■ Instructions for the task ■
Write out, word for word, the lines starting with the one that contains "Image resolution: width=1512" and going on through the one that contains "(x=544, y=58)".

======== Provided data

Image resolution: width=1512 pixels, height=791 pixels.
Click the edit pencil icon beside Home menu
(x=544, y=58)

================
======== Provided data

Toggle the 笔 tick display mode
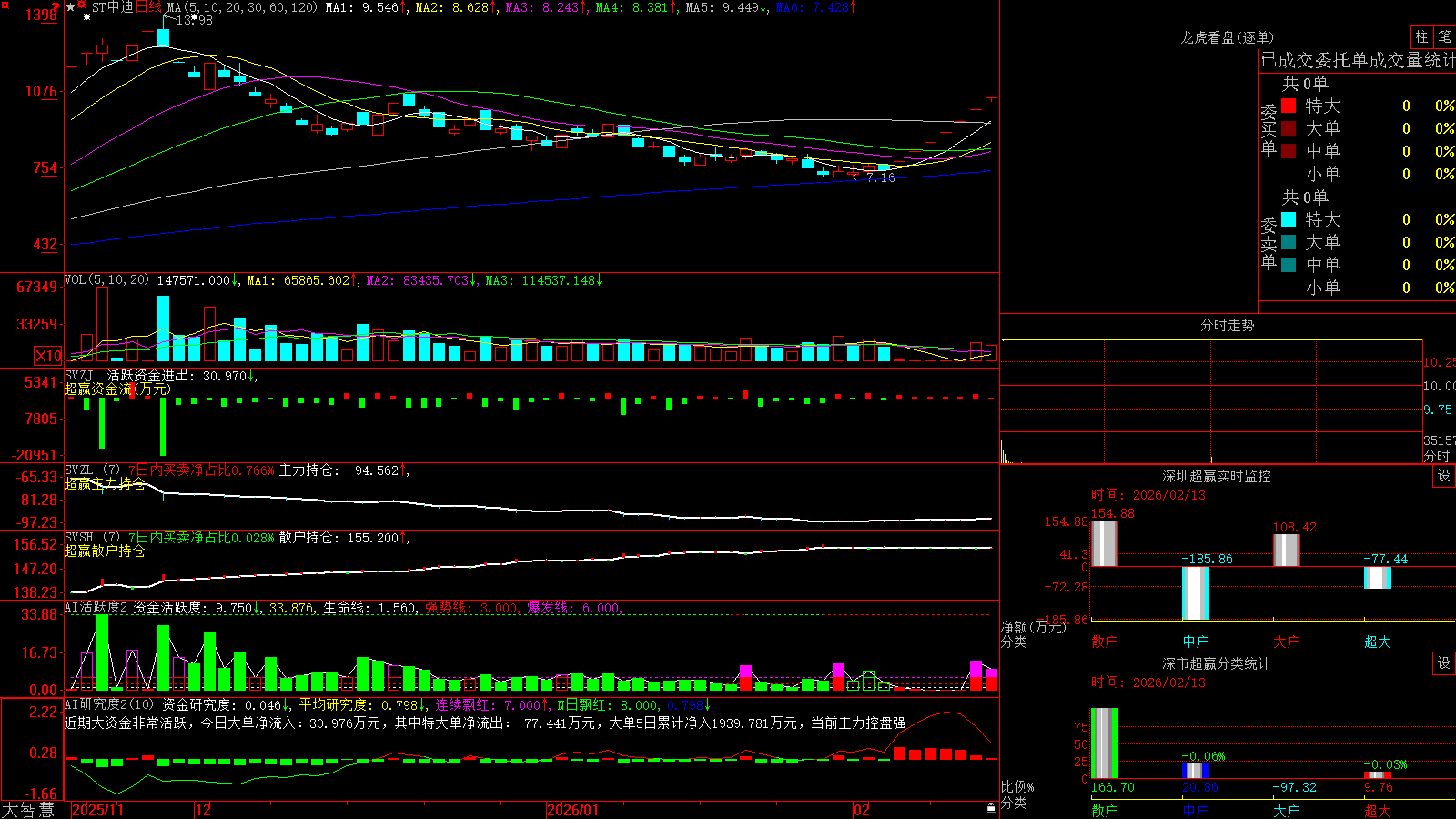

================
======== Provided data

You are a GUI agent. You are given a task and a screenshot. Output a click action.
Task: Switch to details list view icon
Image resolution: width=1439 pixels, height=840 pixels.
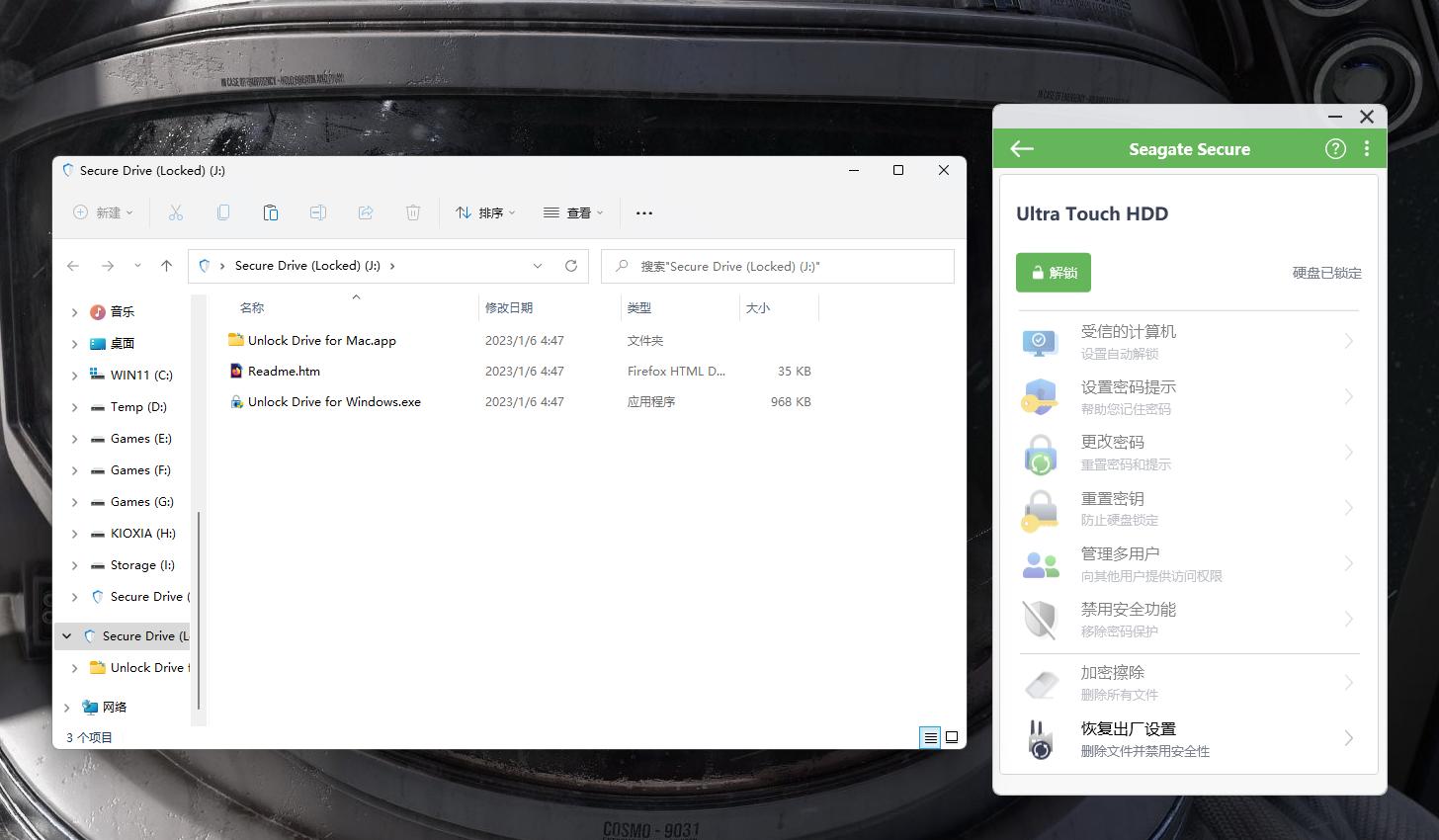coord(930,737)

================

■ Written response ■
Image resolution: width=1512 pixels, height=791 pixels.
Click the edit pencil icon beside Home menu
(x=544, y=58)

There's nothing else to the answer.